How to Make an Action Plan For Non-Performing Employees
To take the correct action, you need a plan. A corrective action plan consists of these steps:
- Identify the performance gap – The first and most important step of any corrective action plan is to identify the performance gap. This refers to the difference between expected behaviors and actual behaviors. For example, if you want your employees to submit expense reports on time, but they often turn them in late, there’s a gap between what you expect and what you get.
- Determine the cause of the gap in performance – Perhaps the employee doesn’t have the right skills or knowledge to complete the task. Maybe she has issues working with other employees or struggles with following procedures. By identifying the cause of the gap in performance, you can develop an appropriate plan to correct it.
- Create a solution for the problem – All the information you gathered in the previous steps will help you create a solution for the problem.
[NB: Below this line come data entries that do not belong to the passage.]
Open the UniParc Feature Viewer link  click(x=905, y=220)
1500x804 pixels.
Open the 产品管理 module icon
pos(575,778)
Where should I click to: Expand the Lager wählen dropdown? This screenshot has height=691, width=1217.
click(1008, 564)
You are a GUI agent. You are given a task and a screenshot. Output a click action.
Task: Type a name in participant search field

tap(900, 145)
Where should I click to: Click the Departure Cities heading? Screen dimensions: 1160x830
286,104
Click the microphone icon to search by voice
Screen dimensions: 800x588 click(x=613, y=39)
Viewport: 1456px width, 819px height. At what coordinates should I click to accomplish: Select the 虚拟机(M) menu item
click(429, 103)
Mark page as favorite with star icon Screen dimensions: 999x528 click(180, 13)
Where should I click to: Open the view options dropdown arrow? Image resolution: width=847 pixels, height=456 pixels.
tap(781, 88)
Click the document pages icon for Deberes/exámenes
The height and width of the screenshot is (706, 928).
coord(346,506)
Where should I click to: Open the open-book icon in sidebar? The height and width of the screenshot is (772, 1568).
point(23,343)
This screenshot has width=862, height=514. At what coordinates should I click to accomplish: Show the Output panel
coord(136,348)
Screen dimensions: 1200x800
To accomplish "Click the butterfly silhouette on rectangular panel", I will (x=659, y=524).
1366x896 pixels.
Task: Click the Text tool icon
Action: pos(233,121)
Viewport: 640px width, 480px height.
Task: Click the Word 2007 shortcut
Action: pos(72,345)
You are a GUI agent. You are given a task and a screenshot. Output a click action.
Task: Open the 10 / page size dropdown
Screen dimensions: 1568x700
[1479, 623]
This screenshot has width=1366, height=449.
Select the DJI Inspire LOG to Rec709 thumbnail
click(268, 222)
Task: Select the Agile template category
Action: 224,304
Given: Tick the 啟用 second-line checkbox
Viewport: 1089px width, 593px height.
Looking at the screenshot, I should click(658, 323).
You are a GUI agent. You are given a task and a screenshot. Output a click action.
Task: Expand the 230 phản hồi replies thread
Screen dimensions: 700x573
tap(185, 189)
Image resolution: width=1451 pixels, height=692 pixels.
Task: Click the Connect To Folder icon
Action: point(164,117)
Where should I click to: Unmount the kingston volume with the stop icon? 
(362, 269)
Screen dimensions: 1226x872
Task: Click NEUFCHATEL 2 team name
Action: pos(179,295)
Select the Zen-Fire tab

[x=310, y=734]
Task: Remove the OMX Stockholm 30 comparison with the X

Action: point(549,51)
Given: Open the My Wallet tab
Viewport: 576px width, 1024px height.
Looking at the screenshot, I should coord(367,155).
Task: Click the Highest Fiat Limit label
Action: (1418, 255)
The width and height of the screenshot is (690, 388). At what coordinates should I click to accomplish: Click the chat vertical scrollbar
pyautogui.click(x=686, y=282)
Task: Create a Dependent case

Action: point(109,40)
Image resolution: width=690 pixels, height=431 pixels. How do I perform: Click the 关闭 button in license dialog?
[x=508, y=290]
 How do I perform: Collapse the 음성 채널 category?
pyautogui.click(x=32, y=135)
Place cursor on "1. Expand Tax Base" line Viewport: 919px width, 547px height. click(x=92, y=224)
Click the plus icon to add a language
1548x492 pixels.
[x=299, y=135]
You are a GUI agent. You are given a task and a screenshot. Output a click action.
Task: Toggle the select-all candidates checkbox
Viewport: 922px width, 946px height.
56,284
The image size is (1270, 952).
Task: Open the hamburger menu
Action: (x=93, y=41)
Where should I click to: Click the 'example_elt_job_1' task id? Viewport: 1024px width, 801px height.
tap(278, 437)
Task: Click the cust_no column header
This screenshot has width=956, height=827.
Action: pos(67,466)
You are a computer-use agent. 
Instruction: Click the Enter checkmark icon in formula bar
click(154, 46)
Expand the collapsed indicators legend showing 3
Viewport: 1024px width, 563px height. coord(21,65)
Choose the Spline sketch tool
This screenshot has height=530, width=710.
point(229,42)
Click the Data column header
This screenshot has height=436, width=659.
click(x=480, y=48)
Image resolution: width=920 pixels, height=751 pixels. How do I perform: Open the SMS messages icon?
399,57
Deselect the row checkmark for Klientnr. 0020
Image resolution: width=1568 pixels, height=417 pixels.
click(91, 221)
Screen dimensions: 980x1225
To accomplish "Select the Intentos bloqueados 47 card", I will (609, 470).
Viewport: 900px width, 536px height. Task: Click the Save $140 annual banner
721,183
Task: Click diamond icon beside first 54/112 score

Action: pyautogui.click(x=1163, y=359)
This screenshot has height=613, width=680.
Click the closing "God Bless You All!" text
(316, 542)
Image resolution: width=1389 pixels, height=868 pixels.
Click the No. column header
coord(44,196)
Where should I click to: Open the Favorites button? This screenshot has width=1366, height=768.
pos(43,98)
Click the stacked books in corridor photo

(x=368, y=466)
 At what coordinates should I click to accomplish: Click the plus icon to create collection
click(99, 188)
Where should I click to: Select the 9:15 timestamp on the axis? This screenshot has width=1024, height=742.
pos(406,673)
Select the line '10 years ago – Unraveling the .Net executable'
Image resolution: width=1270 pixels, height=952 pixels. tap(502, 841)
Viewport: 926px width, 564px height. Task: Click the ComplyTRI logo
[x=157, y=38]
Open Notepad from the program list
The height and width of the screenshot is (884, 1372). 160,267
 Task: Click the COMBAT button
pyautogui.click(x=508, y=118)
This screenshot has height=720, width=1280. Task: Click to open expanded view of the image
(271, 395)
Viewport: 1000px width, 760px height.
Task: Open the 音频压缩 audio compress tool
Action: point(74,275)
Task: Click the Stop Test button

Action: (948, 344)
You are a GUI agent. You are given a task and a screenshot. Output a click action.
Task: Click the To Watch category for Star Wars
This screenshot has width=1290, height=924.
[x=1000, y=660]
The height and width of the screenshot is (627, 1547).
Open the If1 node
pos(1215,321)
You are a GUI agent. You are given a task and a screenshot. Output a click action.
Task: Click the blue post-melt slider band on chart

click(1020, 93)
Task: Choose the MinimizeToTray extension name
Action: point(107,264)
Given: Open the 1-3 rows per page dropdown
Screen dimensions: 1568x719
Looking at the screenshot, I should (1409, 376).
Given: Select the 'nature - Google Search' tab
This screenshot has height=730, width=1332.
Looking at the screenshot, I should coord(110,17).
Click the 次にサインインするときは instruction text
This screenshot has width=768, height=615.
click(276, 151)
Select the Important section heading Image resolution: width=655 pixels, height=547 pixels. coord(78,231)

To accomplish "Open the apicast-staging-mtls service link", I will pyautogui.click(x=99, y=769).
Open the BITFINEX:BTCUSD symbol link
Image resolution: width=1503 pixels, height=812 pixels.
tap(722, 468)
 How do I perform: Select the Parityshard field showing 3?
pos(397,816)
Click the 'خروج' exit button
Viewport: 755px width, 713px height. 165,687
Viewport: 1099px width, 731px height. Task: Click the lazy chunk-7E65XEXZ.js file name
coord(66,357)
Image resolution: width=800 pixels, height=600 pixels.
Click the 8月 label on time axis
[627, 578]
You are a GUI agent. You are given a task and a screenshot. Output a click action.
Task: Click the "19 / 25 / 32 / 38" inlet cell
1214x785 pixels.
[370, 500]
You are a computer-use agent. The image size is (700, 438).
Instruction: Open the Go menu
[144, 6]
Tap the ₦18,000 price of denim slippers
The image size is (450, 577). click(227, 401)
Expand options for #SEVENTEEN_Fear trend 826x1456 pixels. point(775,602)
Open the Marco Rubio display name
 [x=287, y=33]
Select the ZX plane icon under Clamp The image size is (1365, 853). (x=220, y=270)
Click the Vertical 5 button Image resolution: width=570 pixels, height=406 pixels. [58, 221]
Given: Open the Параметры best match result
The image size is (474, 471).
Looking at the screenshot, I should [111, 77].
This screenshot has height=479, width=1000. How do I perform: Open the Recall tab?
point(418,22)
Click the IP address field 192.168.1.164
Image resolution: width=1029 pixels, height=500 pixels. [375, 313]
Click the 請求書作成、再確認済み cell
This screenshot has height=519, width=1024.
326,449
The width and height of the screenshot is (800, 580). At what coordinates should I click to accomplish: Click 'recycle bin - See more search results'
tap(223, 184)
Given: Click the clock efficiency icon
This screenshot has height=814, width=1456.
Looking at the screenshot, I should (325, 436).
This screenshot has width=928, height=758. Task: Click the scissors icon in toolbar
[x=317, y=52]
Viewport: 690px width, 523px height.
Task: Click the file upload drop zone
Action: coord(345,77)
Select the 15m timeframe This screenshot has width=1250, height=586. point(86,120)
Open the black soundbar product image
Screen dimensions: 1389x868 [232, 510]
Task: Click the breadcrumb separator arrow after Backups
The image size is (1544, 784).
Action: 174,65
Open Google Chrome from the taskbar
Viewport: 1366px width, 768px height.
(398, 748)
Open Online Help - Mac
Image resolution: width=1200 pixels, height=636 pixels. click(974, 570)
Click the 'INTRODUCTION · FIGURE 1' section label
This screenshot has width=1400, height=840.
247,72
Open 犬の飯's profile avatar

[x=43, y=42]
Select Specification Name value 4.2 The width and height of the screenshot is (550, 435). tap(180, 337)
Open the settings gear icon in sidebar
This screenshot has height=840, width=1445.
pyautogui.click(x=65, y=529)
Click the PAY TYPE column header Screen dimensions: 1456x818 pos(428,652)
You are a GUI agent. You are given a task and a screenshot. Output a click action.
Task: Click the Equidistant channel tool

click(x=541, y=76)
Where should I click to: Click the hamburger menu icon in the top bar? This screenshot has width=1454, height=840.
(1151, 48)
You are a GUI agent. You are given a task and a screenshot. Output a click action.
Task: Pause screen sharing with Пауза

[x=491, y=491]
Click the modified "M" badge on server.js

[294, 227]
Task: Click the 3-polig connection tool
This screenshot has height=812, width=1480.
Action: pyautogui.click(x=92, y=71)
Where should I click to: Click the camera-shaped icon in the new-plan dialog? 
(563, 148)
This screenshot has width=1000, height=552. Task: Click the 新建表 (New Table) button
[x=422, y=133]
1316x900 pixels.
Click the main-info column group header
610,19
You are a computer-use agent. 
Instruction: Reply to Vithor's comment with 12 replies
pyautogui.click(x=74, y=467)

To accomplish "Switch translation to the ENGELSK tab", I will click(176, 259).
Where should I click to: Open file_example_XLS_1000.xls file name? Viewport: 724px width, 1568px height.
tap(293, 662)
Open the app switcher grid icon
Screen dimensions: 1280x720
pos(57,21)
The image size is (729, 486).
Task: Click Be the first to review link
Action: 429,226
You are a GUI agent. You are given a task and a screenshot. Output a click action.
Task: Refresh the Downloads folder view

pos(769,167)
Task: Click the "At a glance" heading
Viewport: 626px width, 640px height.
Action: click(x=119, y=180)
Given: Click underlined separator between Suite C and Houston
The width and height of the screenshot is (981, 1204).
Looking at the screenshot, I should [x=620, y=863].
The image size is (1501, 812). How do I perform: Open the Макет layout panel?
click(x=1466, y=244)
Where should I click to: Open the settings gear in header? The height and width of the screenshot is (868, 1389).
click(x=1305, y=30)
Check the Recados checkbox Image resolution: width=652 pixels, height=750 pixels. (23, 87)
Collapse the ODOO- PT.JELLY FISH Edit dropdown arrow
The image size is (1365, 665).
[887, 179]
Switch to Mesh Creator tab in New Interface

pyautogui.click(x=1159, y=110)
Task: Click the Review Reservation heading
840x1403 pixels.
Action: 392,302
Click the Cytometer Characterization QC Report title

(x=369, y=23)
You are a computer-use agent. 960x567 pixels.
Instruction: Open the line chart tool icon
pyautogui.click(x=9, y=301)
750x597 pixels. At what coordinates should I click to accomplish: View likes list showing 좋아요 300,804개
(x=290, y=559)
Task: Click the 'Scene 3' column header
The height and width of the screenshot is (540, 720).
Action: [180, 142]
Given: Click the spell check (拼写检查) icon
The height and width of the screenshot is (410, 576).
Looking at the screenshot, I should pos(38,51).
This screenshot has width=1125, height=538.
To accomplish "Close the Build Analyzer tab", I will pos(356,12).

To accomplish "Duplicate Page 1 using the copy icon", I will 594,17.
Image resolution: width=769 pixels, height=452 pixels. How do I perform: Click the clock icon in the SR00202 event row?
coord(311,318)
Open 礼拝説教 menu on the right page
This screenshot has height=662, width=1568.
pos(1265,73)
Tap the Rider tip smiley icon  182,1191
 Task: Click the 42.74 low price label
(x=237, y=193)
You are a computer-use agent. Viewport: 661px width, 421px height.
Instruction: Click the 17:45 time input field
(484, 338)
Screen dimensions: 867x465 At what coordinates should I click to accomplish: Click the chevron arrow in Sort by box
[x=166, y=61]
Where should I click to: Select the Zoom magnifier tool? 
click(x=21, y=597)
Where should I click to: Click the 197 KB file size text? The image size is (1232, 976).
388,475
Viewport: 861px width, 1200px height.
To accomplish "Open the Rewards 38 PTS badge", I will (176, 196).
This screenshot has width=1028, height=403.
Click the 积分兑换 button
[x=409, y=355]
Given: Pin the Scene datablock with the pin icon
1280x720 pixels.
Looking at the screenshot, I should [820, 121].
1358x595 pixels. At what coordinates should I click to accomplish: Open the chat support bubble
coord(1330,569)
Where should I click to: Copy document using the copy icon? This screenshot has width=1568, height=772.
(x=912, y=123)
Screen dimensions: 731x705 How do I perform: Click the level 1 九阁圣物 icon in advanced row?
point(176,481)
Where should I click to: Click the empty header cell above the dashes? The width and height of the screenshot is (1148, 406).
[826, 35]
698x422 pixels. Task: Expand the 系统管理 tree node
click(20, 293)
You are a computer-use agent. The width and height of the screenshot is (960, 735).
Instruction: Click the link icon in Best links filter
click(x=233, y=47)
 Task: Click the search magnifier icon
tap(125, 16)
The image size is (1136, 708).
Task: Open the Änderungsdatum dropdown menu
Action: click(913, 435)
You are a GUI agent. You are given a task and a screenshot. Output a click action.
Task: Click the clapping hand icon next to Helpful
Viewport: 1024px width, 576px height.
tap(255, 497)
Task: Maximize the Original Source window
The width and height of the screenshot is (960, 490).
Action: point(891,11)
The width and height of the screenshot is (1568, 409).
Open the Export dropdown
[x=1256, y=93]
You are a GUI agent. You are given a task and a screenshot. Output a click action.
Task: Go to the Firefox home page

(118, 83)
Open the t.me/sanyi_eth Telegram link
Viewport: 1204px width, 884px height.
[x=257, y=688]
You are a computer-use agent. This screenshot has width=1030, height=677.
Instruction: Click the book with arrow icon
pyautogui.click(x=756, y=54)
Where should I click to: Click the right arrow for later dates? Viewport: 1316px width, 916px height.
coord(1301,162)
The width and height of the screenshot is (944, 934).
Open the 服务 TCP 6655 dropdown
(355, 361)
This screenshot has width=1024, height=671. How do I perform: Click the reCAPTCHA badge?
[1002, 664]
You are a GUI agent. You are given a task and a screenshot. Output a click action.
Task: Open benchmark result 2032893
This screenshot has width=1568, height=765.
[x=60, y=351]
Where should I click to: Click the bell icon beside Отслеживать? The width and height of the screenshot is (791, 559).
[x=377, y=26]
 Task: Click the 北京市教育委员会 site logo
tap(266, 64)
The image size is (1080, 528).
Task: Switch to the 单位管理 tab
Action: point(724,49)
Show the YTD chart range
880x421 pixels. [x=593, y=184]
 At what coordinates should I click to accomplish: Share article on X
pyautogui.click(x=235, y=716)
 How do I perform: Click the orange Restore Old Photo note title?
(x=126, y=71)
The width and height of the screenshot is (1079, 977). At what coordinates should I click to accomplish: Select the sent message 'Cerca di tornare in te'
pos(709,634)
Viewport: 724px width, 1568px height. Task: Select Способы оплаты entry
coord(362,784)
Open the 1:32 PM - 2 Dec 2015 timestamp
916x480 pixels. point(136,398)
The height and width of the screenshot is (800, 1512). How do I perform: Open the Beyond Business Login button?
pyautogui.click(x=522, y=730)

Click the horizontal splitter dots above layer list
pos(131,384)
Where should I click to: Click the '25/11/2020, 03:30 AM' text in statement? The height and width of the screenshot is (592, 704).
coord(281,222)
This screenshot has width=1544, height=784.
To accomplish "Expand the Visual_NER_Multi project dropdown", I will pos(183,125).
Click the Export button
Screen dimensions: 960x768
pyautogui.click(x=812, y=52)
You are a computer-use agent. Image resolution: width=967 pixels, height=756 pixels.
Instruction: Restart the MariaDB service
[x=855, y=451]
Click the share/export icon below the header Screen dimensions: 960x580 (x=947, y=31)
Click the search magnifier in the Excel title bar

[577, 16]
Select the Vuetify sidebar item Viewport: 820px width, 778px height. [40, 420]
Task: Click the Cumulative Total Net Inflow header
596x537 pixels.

Think about what solutions can be used to solve the problem and then determine which one will work best.
- Evaluate progress and make adjustments as needed – If there are any remaining issues, track them in the resolution plan and assign them to the responsible parties. If no further action is necessary, keep a record of how the issue was resolved. Evaluate how well the resolution plan worked and whether there are improvements that can be made in future plans.
Dealing with problem employees can be a pain but firing them should always be a last resort. When you fire them, you are taking a gamble that you will find an employee that’s better than the one you just let go of. New employees also require training which takes time and costs money. The ideal way to handle poor employees is to get them to perform up to standards before letting it degrade into a hostile work environment for you and the rest of your team. Using these 8 strategies will help turn those underperforming employees around.